Soirée fatale entre amis : la justice de Metz face à une énigme irrésolue
Soirée fatale entre amis : la justice de Metz face à une énigme irrésolue

Une plaie par balle, pas de témoin, deux hommes seuls dans un appartement de Longeville-lès-Metz (Moselle), et un revolver qui réapparaît entre les mains d’une tierce personne. Le mystère autour de la mort de David Georges, survenue en novembre 2022, continue d’intriguer enquêteurs et magistrats, au point que la justice se trouve contrainte d’en chercher la clé au procès. Malgré les expertises et une enquête longue de plusieurs mois, aucune certitude ne permet aujourd’hui de trancher entre le suicide ou l’homicide.
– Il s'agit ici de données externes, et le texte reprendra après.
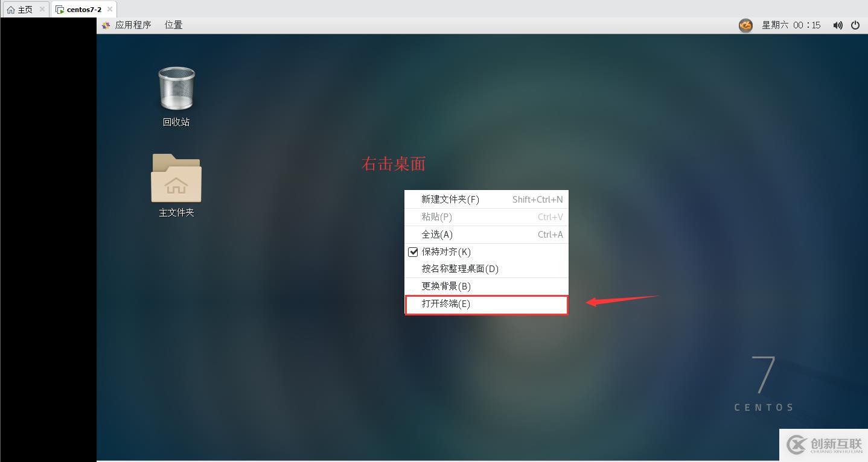Viewport: 868px width, 462px height.
Task: Click the 创新互联 watermark logo
Action: coord(823,445)
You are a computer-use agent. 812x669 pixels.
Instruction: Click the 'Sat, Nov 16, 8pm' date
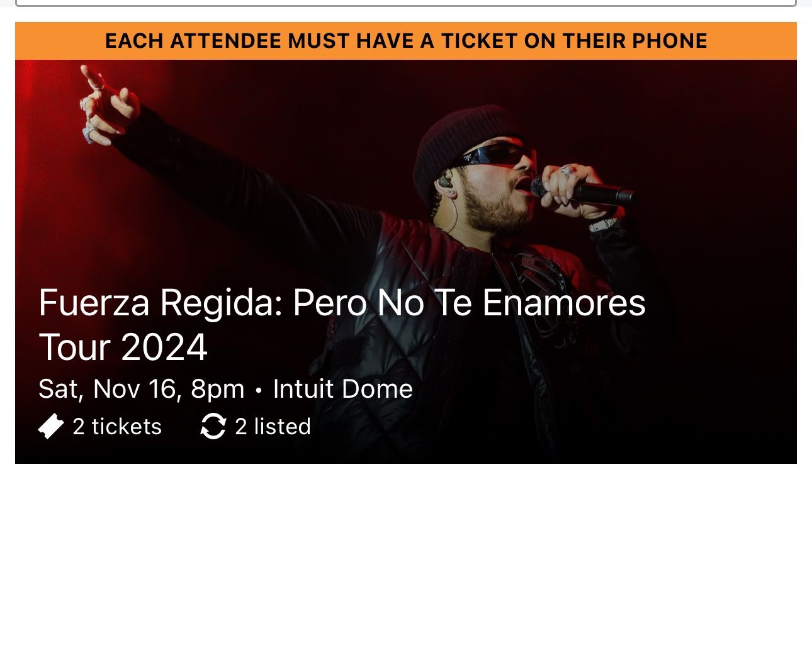142,389
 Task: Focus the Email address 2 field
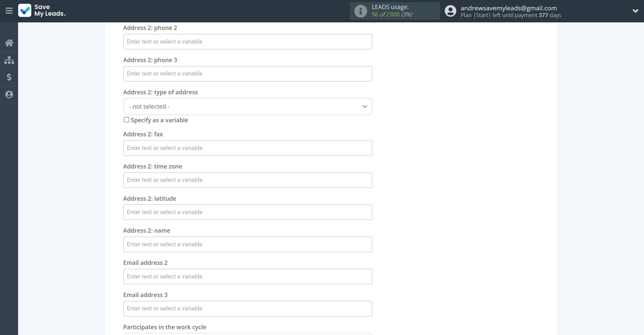(x=248, y=277)
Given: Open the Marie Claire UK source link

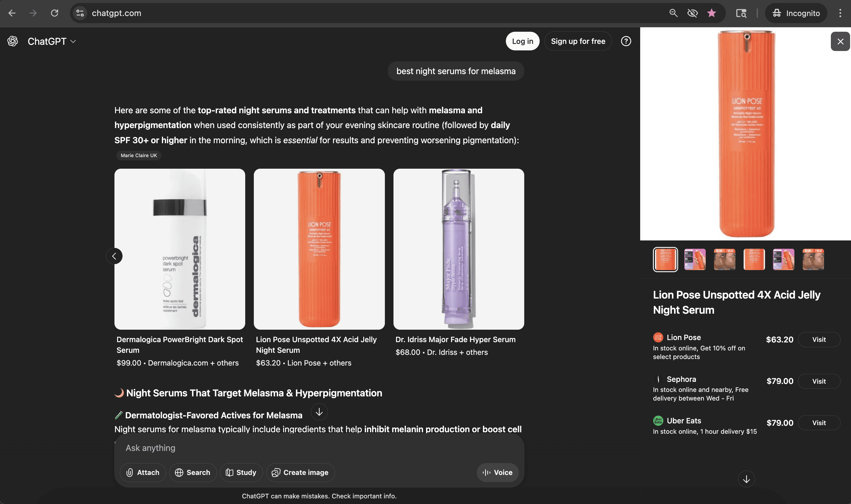Looking at the screenshot, I should tap(138, 156).
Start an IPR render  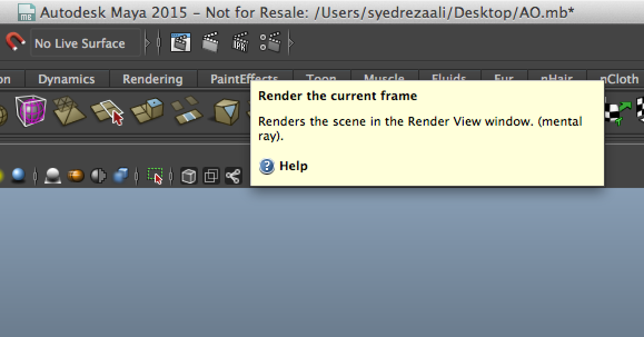[240, 43]
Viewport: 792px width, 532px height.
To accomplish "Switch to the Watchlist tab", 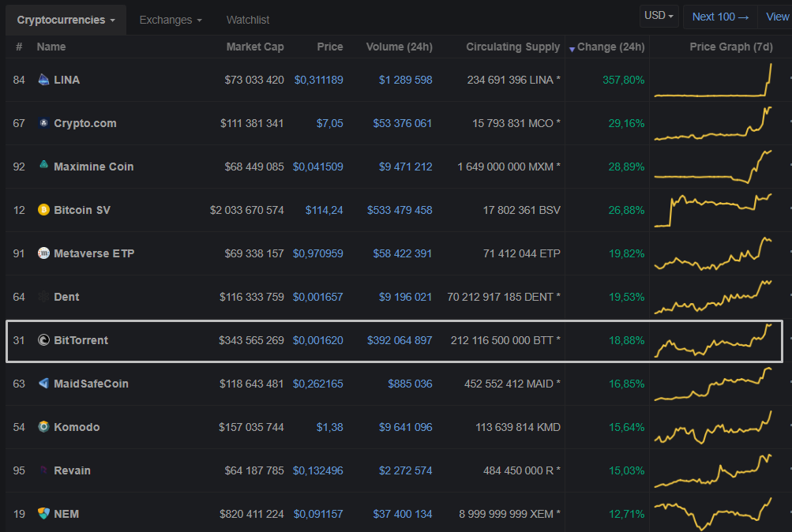I will pyautogui.click(x=248, y=20).
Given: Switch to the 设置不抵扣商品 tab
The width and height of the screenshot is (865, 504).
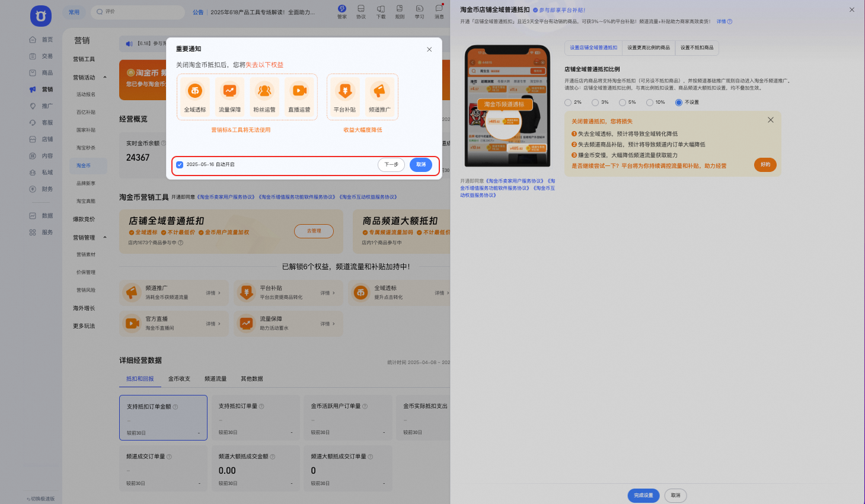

Le contexte de la nuit tragique est singulier. Deux amis, collègues dans une auto-école bien connue de Moselle, avaient pris l’habitude de se retrouver pour partager leurs déboires sentimentaux autour d’une soirée pizza-whisky. Ce 5 novembre, la rencontre s’est soldée par la mort de l’un des deux. L’autre, propriétaire de l’appartement, a appelé les secours et affirmé avoir assisté, impuissant, au suicide de son ami, qui aurait mis fin à ses jours sous ses yeux.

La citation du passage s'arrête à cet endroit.